>> START DATASET RECORDS
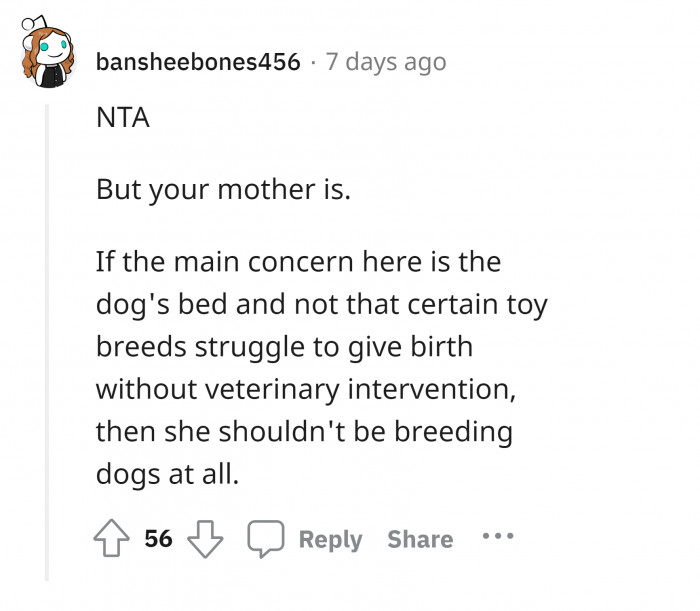
Task: Share this comment using Share
Action: (420, 540)
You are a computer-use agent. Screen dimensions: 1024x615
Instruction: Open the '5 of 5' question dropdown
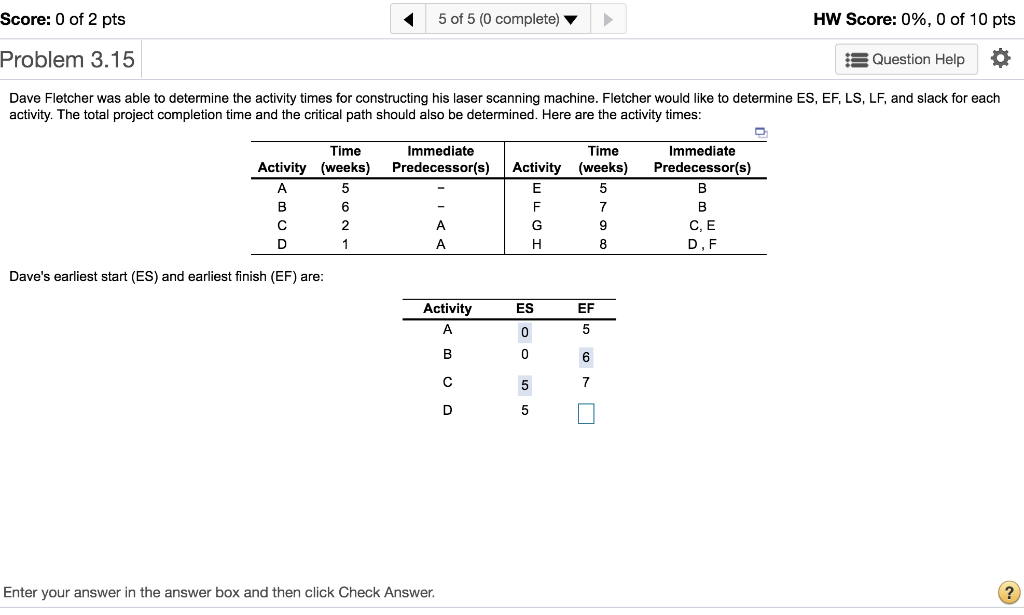click(506, 19)
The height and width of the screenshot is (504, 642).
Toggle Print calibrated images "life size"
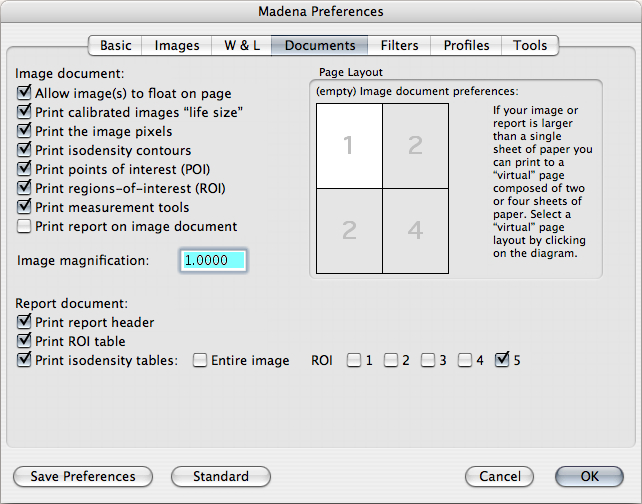[25, 112]
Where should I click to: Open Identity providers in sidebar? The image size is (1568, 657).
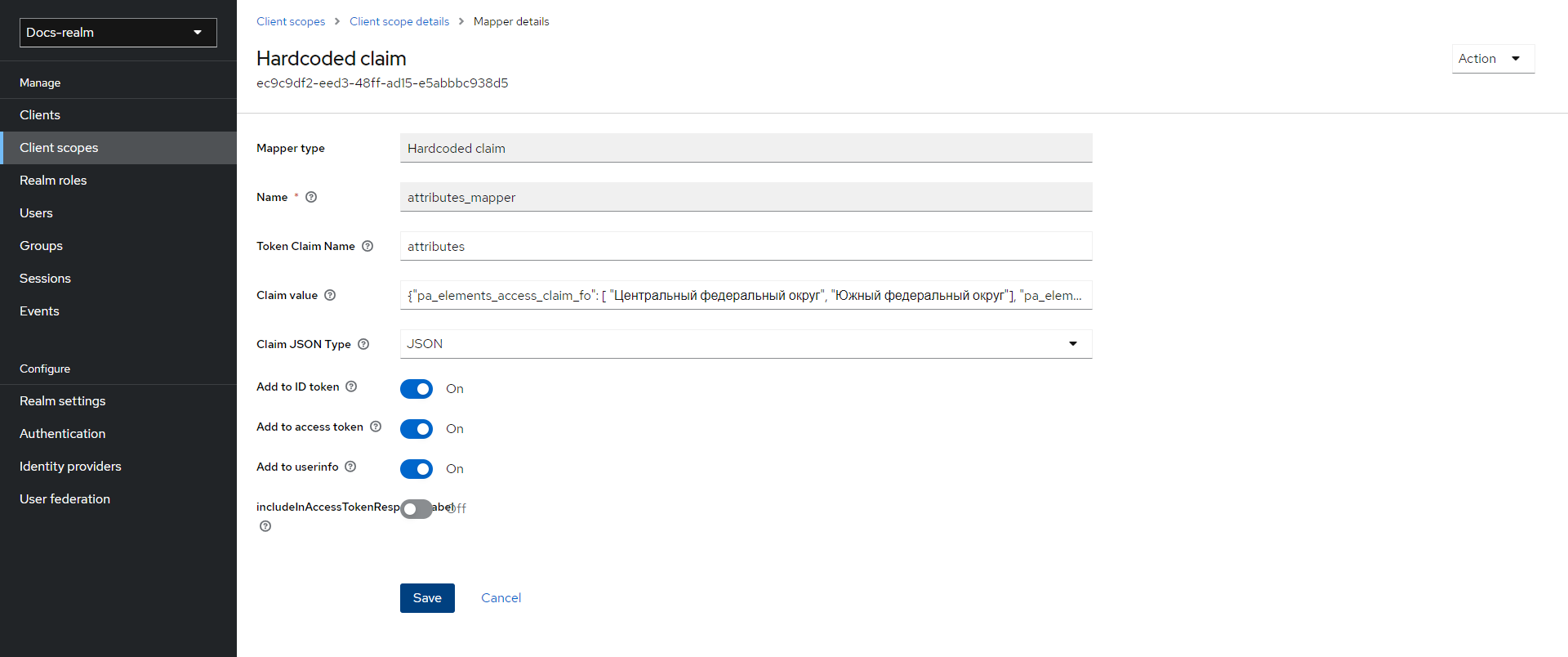(70, 467)

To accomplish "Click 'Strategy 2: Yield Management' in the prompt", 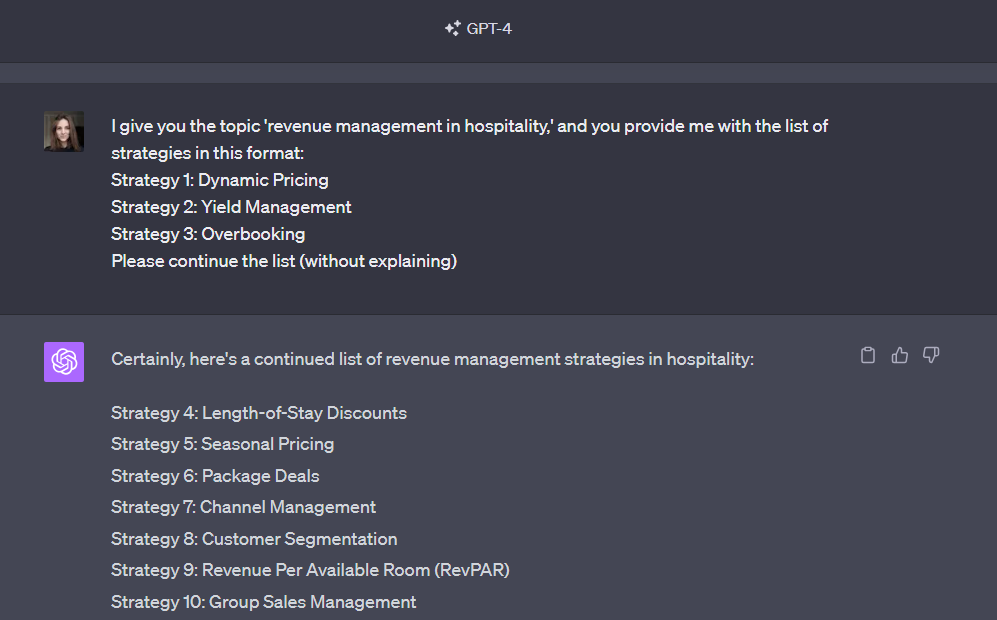I will click(231, 207).
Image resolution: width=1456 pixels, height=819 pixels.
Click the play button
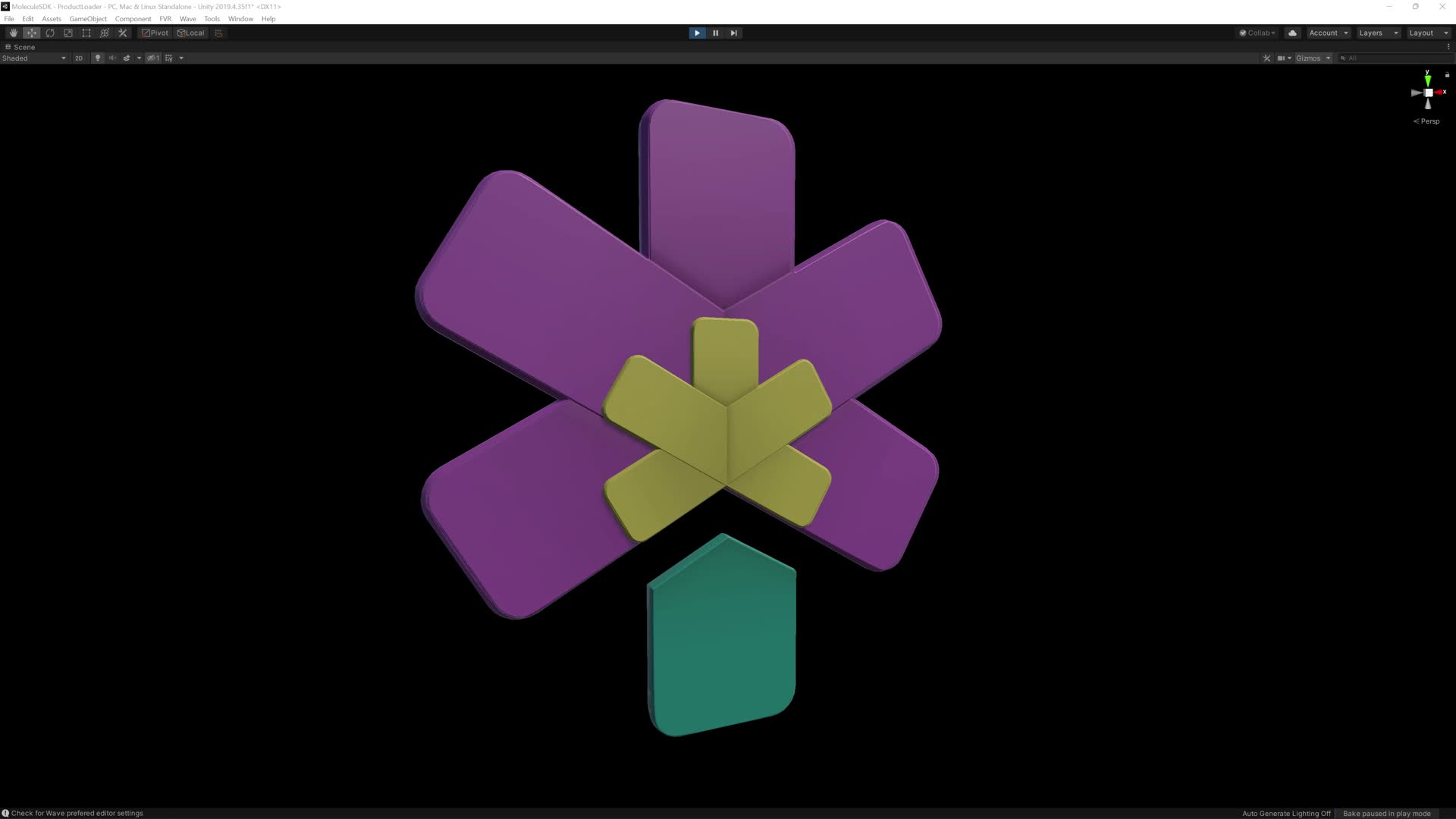point(697,33)
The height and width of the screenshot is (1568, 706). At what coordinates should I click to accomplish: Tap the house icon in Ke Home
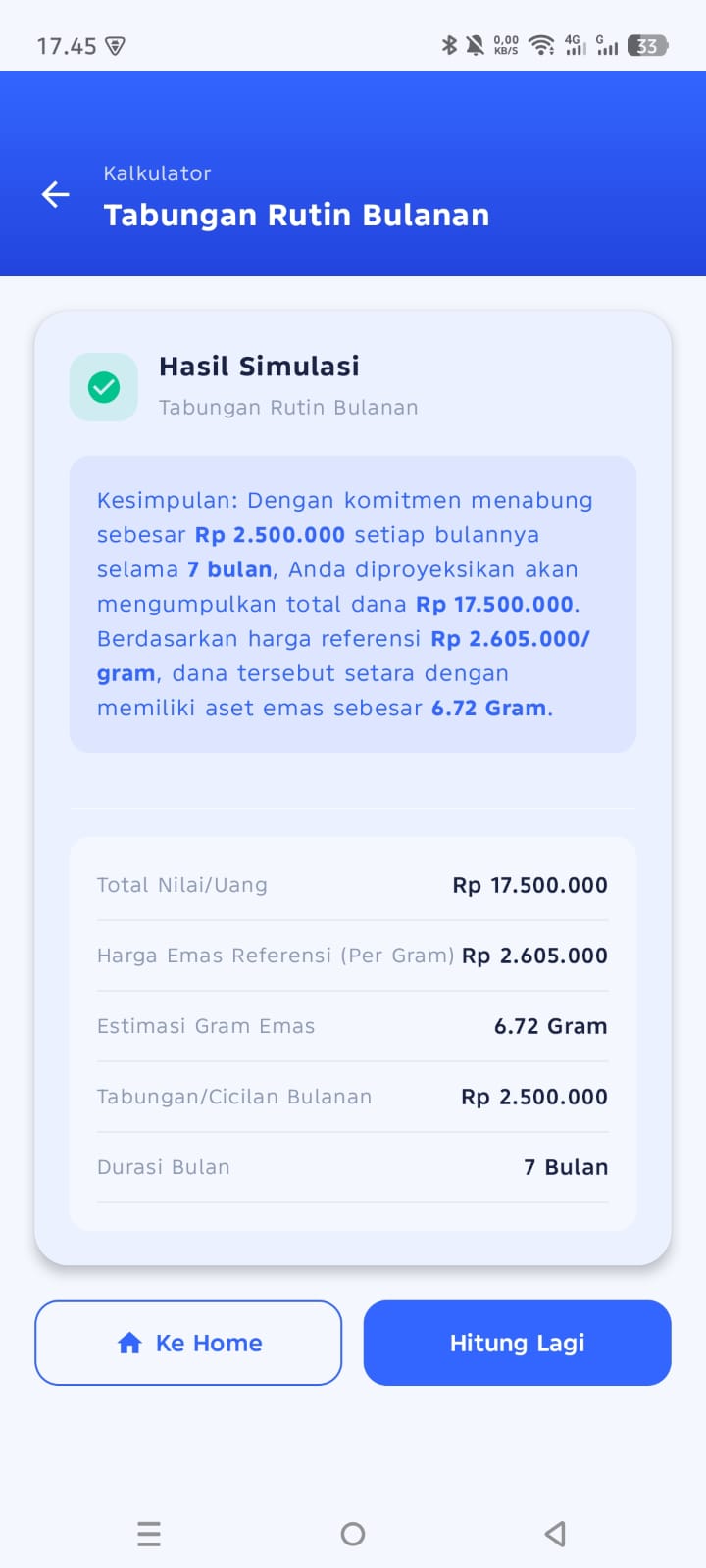coord(129,1344)
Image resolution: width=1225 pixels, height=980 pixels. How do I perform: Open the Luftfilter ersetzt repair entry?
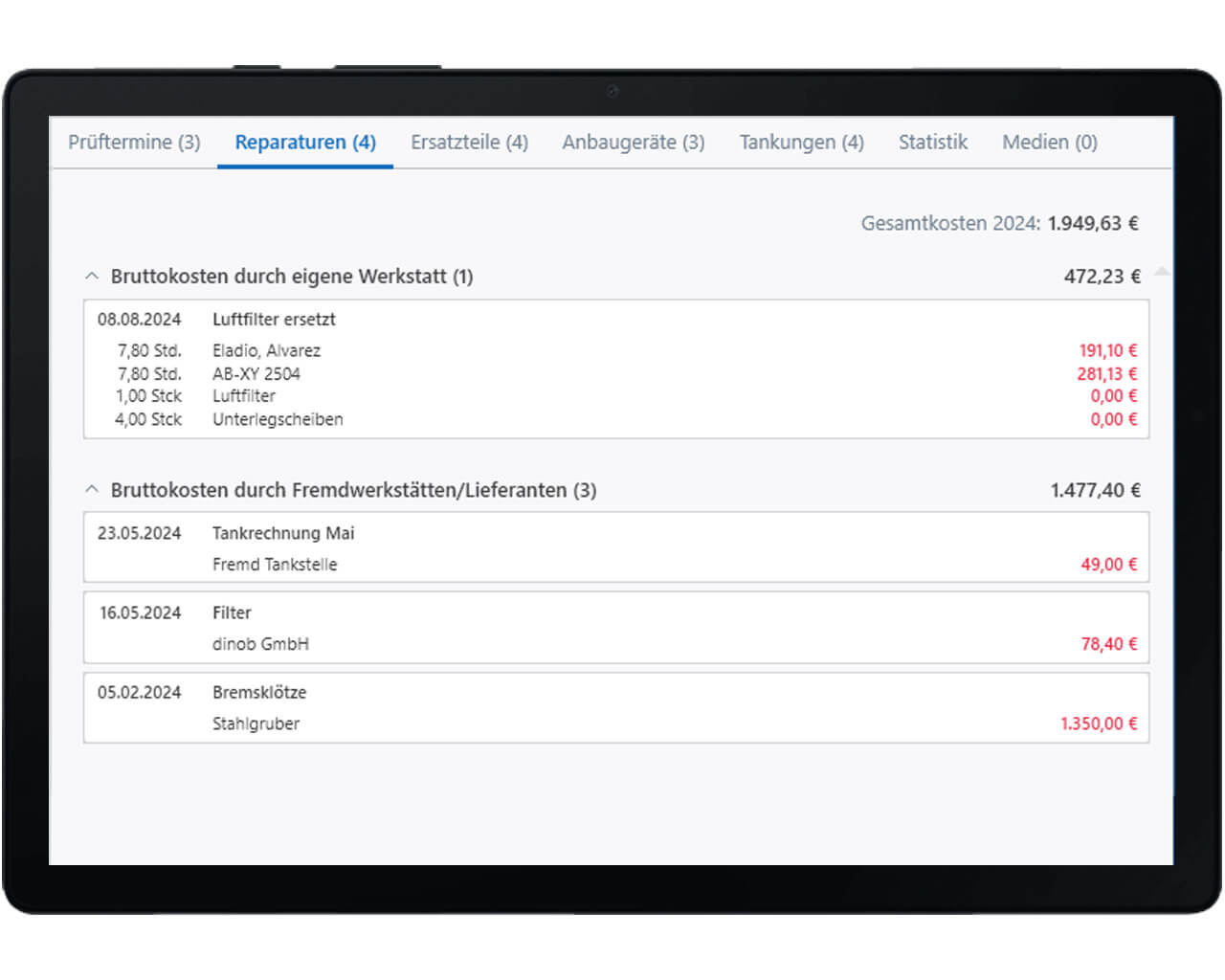[274, 320]
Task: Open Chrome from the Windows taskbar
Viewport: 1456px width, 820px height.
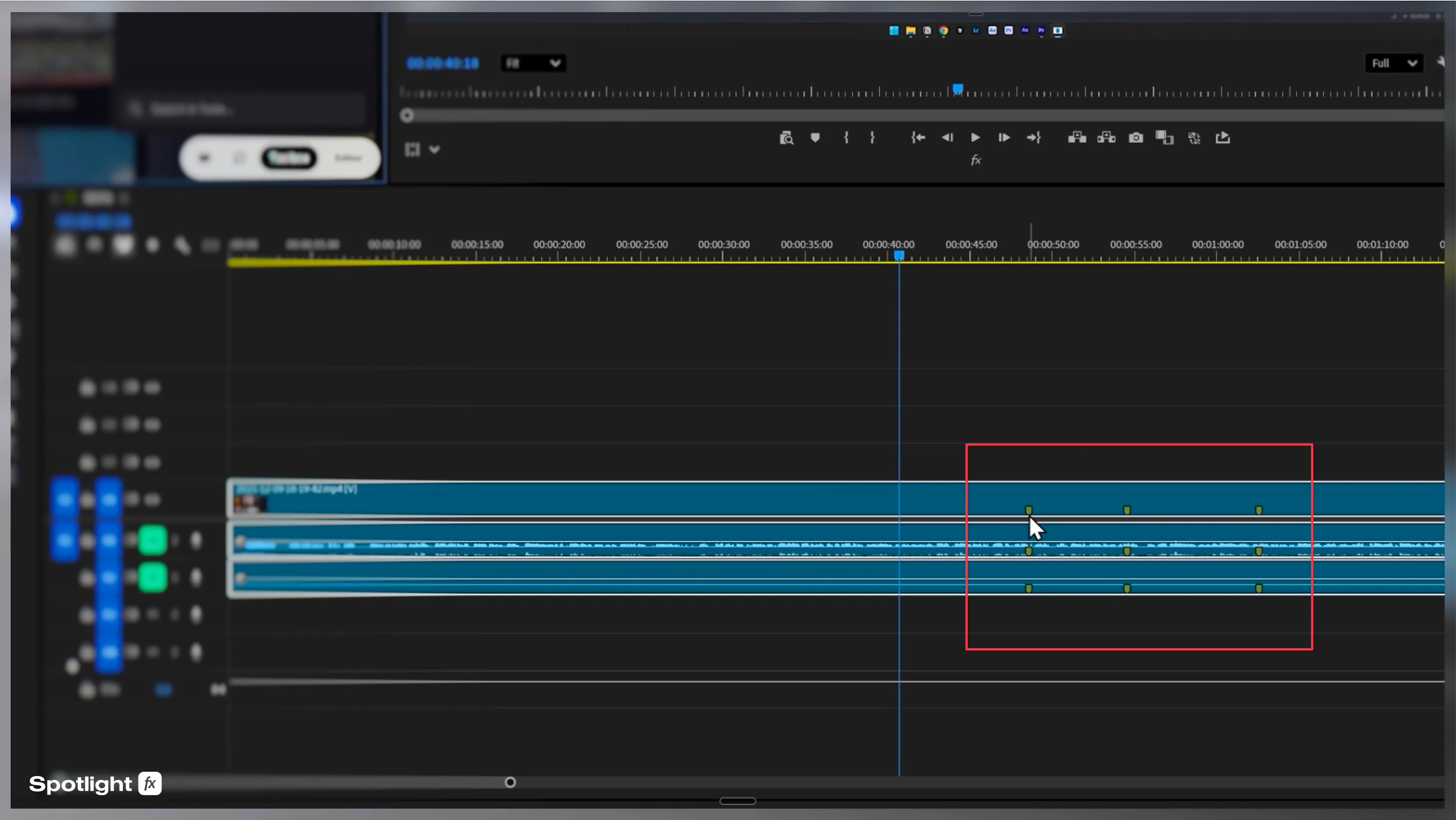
>> END DATASET RECORDS
**DIRECTIONS:** Copy out the lines from the one containing "Task: Open Chrome from the Windows taskbar" through the end of the lines, leaving out the pictures.

**EXPECTED ANSWER:**
Task: Open Chrome from the Windows taskbar
Viewport: 1456px width, 820px height.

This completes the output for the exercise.